» ASSIGNMENT: Bring together every line in the data that includes "computer".
[Opening SUPPLIED INFORMATION section]
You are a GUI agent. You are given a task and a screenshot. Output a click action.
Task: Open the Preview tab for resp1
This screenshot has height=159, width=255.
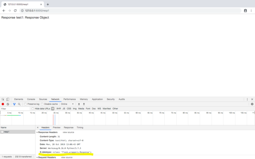(56, 128)
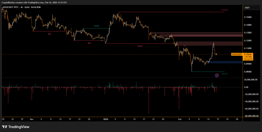262x132 pixels.
Task: Click the purple lightning bolt icon
Action: (217, 75)
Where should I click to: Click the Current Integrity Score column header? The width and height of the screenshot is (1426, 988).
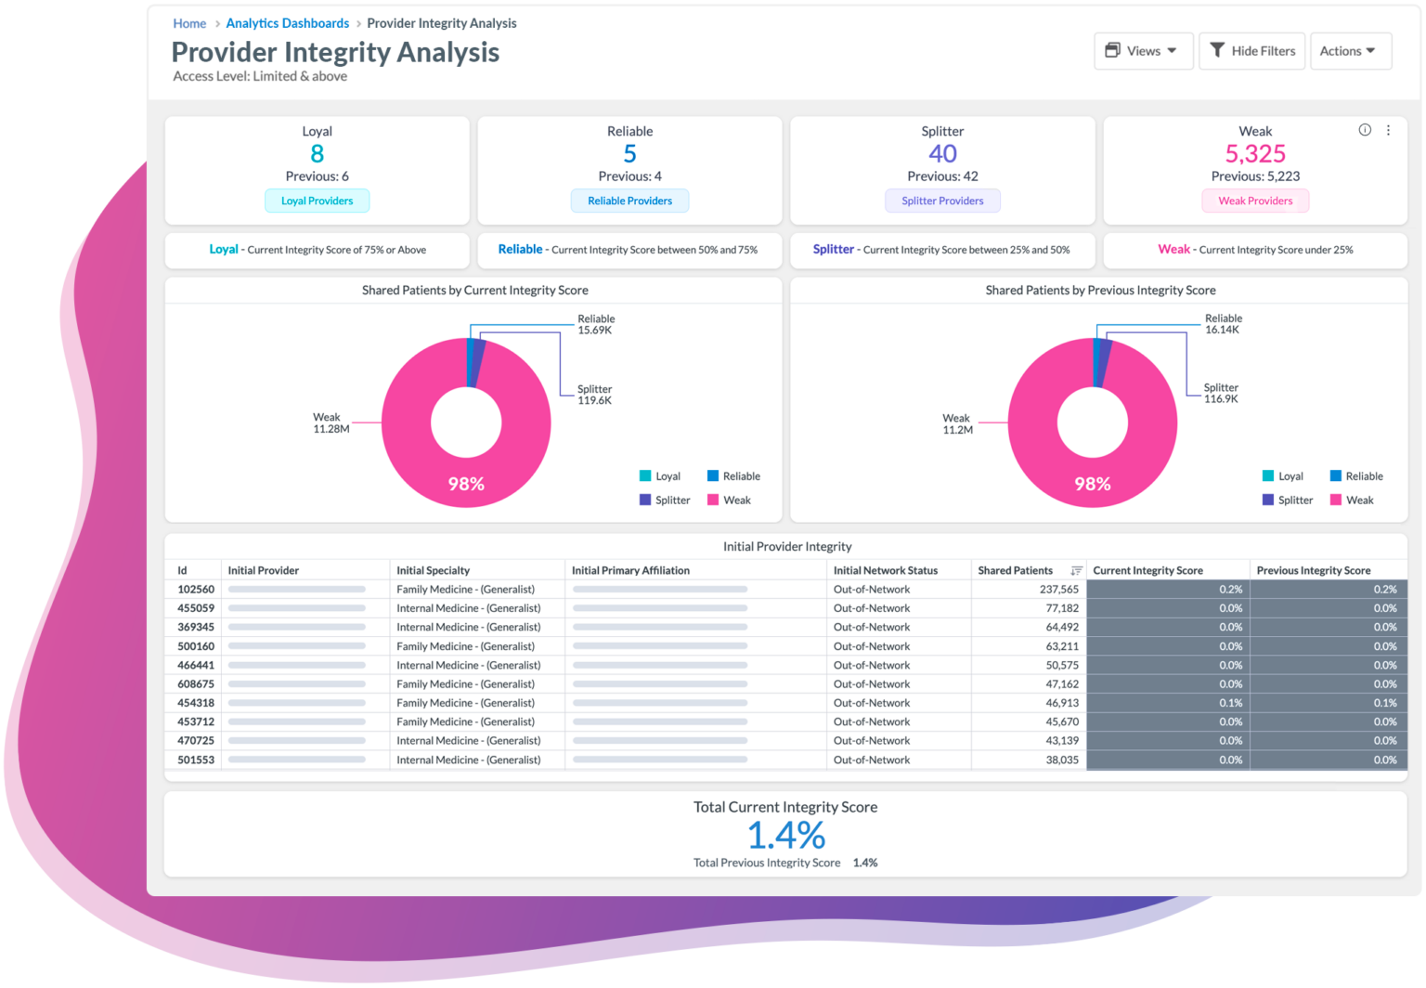point(1148,570)
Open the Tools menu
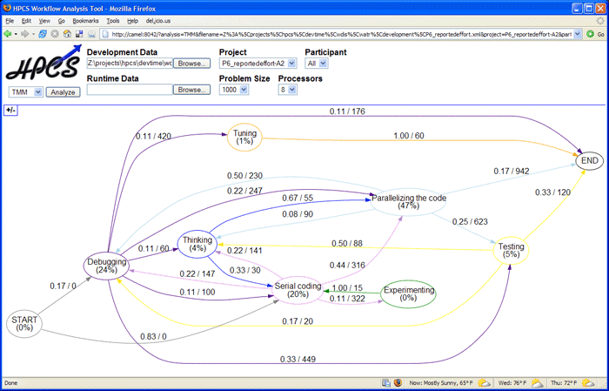This screenshot has width=609, height=391. point(112,20)
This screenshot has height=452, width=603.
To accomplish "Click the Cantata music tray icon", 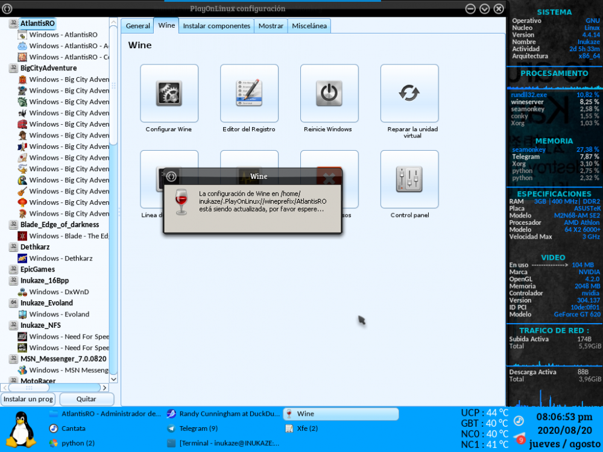I will [519, 421].
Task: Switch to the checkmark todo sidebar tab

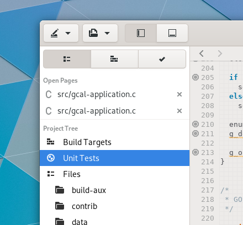Action: 162,59
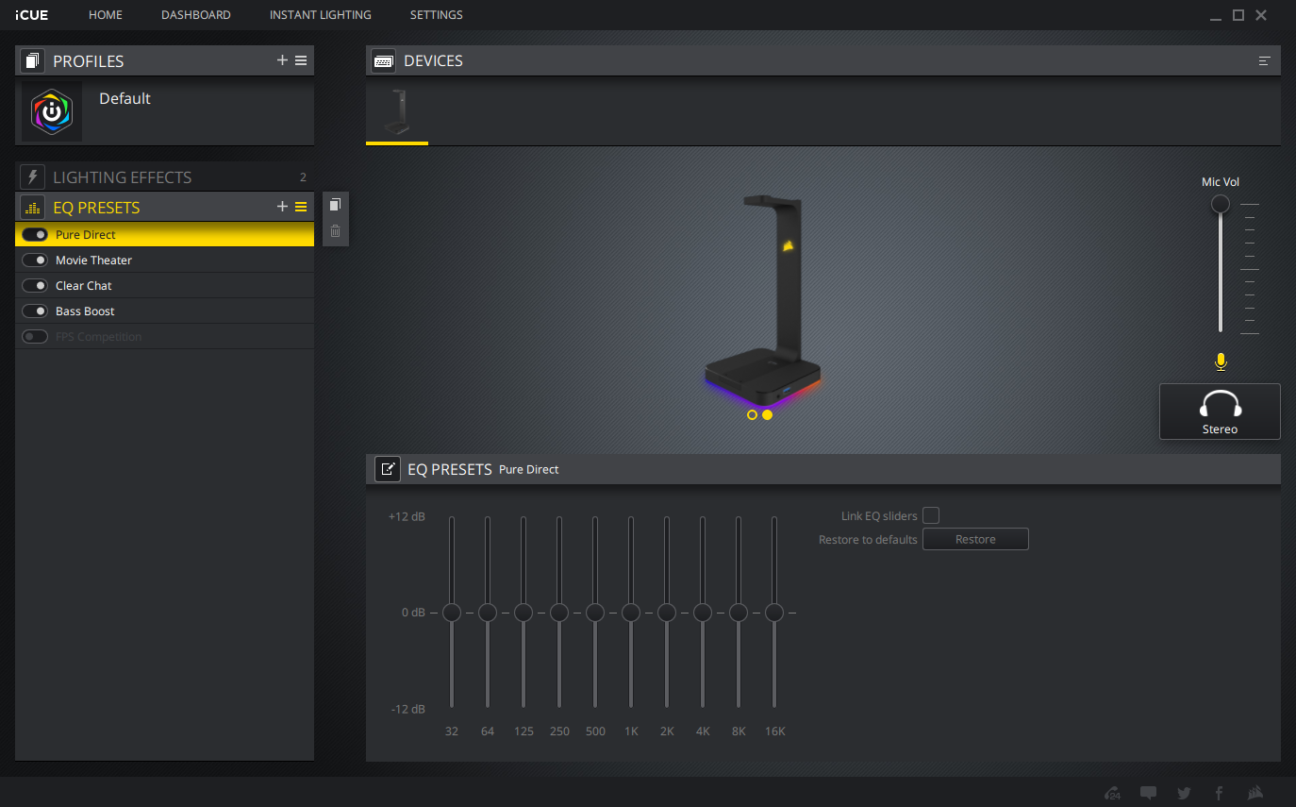Open the Twitter icon in footer

(x=1184, y=793)
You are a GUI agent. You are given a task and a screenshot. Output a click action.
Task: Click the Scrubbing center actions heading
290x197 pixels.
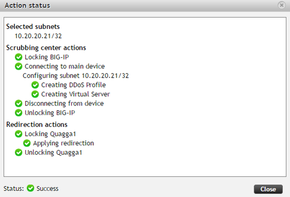(46, 48)
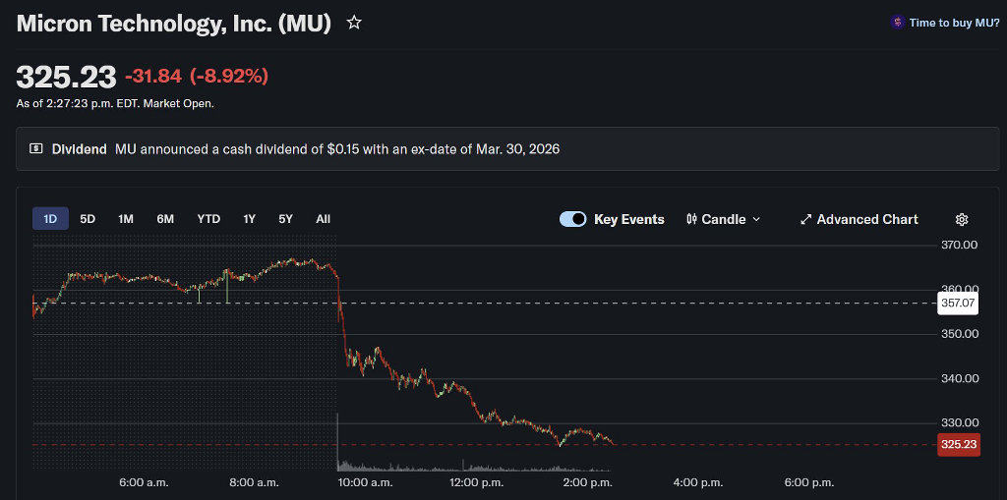
Task: Choose the 6M chart range
Action: click(x=165, y=219)
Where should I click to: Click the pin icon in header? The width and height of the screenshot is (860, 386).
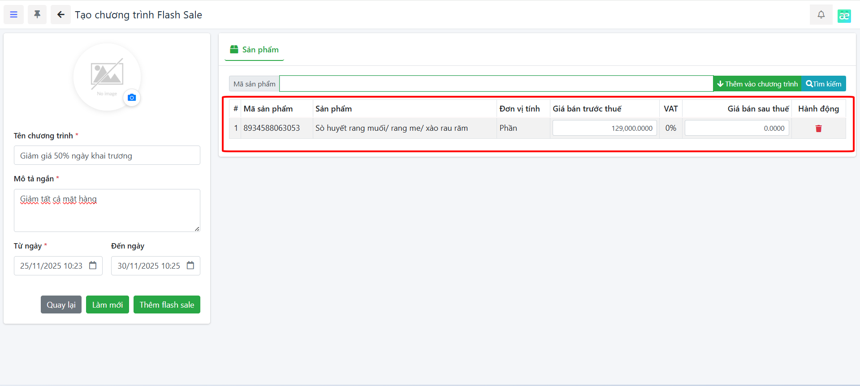coord(37,15)
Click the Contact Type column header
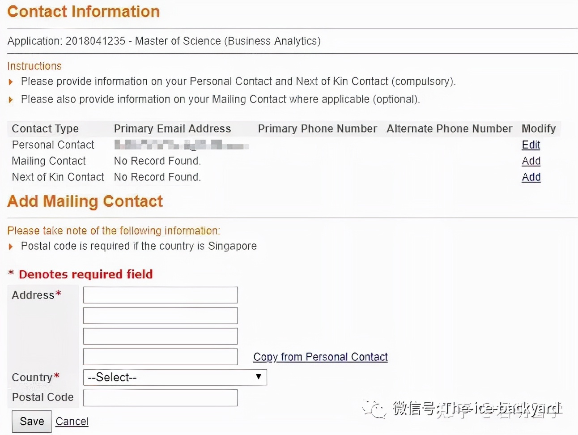This screenshot has height=435, width=578. pyautogui.click(x=45, y=128)
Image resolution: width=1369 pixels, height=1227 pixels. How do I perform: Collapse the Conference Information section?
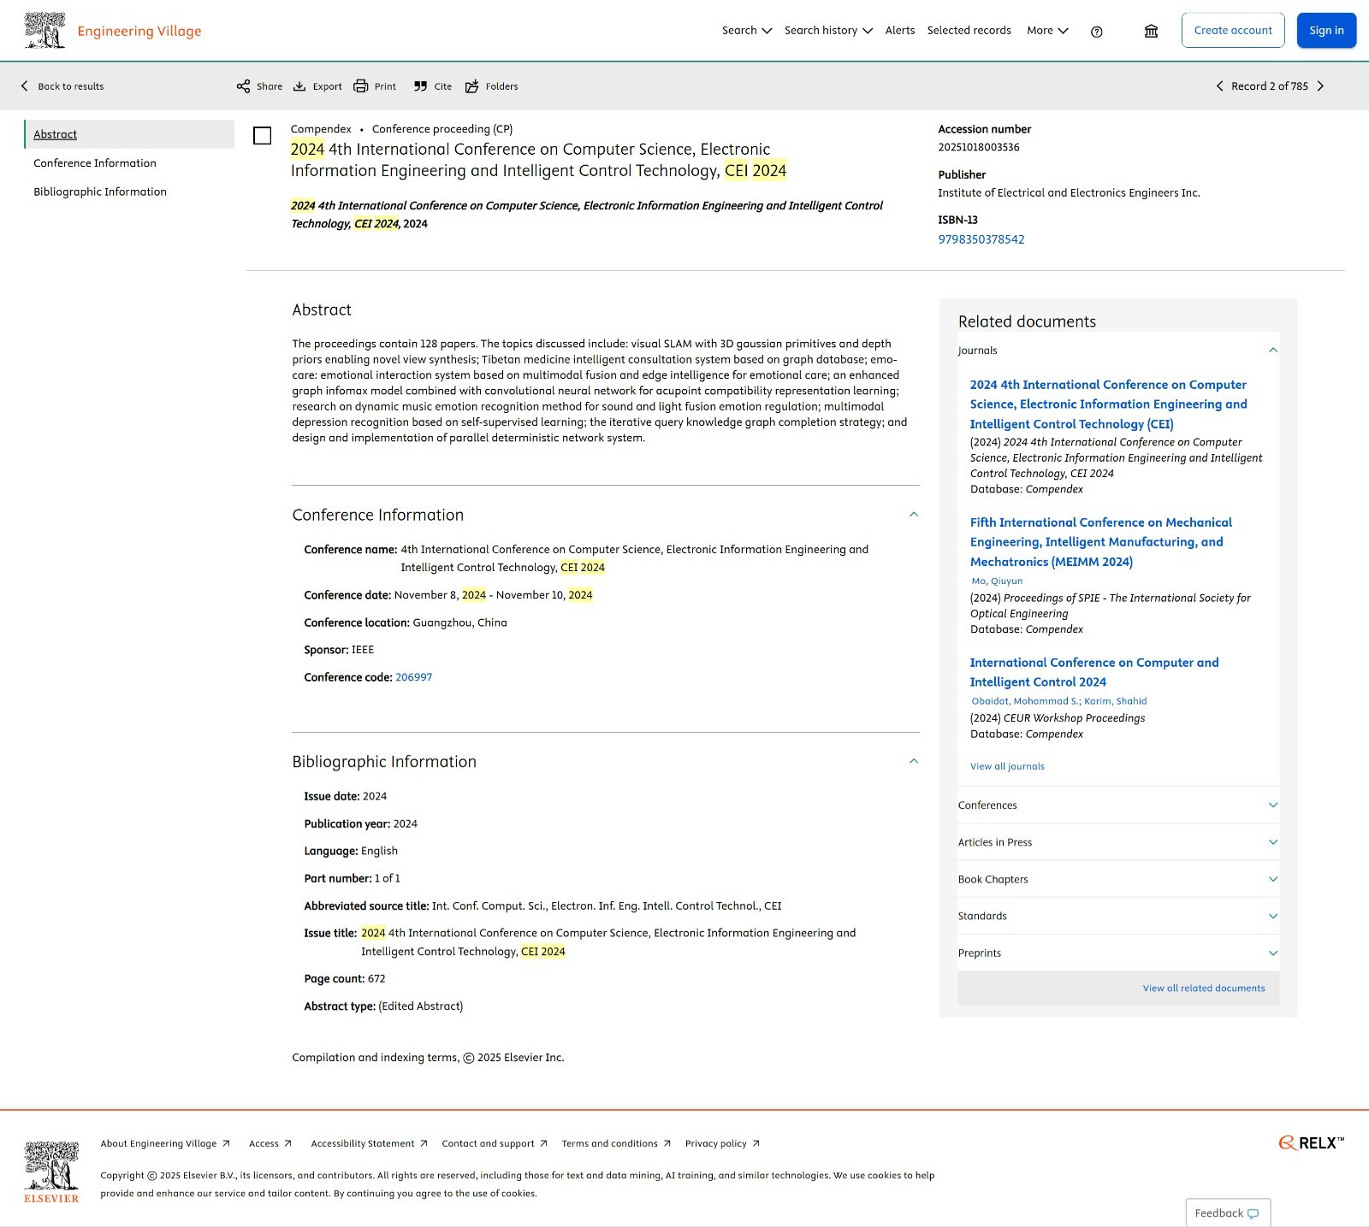click(913, 515)
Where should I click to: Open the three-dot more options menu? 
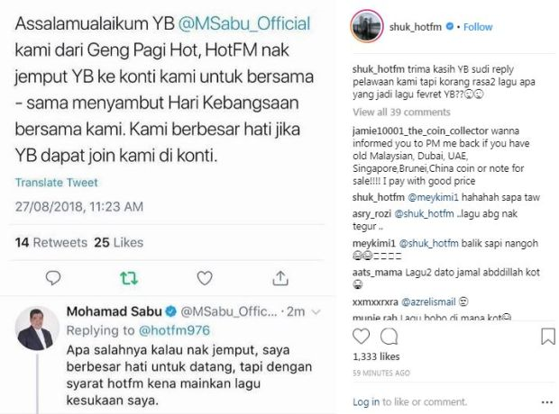pyautogui.click(x=547, y=402)
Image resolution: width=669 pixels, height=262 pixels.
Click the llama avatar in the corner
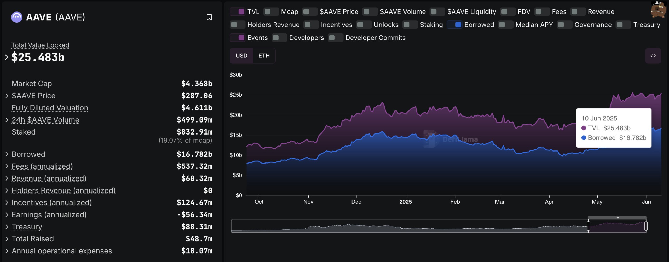tap(658, 10)
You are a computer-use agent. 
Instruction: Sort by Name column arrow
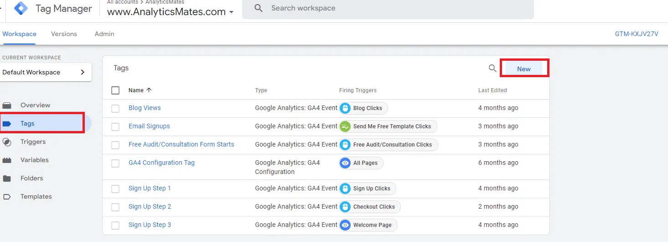pyautogui.click(x=149, y=90)
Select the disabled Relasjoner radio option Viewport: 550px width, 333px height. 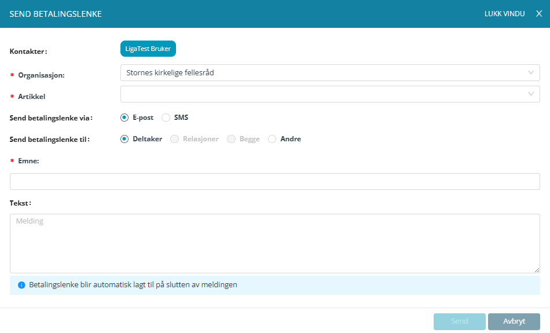pyautogui.click(x=174, y=139)
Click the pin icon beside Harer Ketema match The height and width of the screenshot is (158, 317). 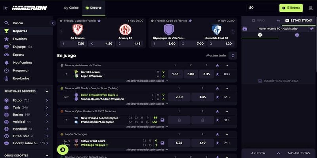point(312,29)
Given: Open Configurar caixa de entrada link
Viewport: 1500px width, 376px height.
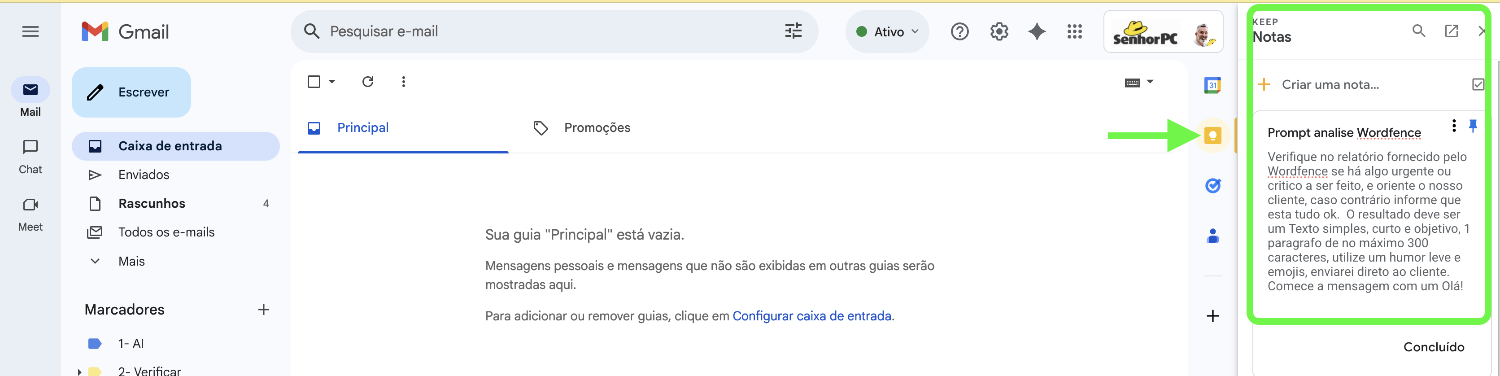Looking at the screenshot, I should pyautogui.click(x=811, y=316).
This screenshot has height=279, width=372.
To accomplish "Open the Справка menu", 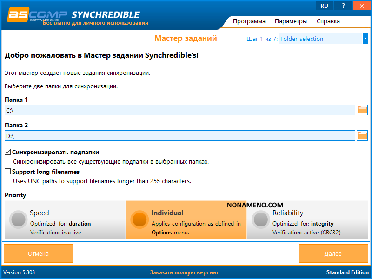I will click(x=328, y=21).
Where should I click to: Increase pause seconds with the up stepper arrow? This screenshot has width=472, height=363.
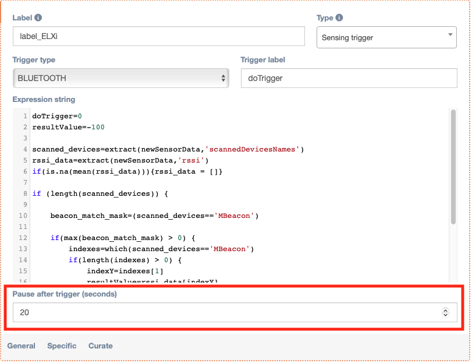click(x=446, y=310)
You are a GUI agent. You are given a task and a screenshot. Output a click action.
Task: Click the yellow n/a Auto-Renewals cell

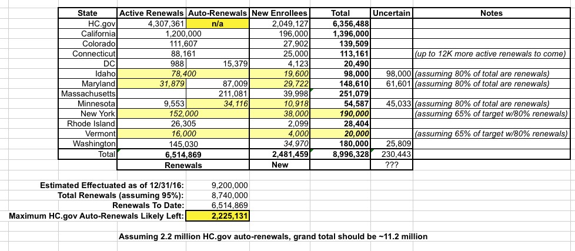pos(218,24)
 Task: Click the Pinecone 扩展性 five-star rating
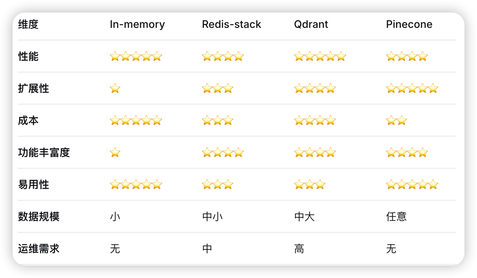click(x=412, y=88)
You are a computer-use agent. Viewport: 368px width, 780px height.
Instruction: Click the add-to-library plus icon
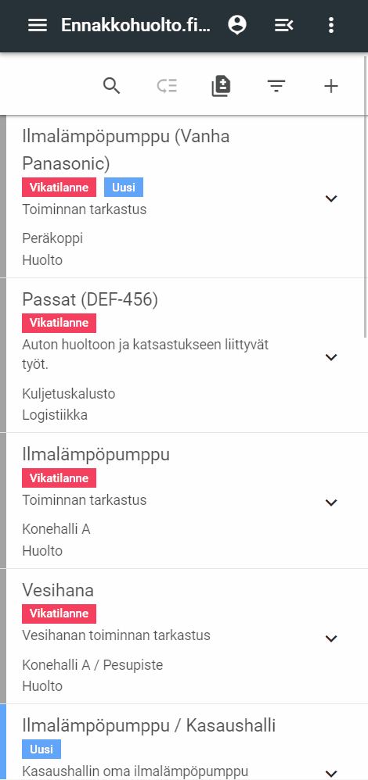221,86
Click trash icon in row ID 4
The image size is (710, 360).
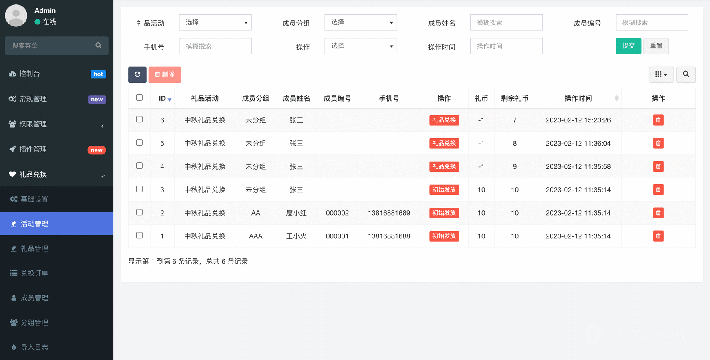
[Closing SUPPLIED INFORMATION section]
» RESPONSE BOX:
You are a computer-use agent. 
You are a computer-use agent. Viewport: 368px width, 780px height.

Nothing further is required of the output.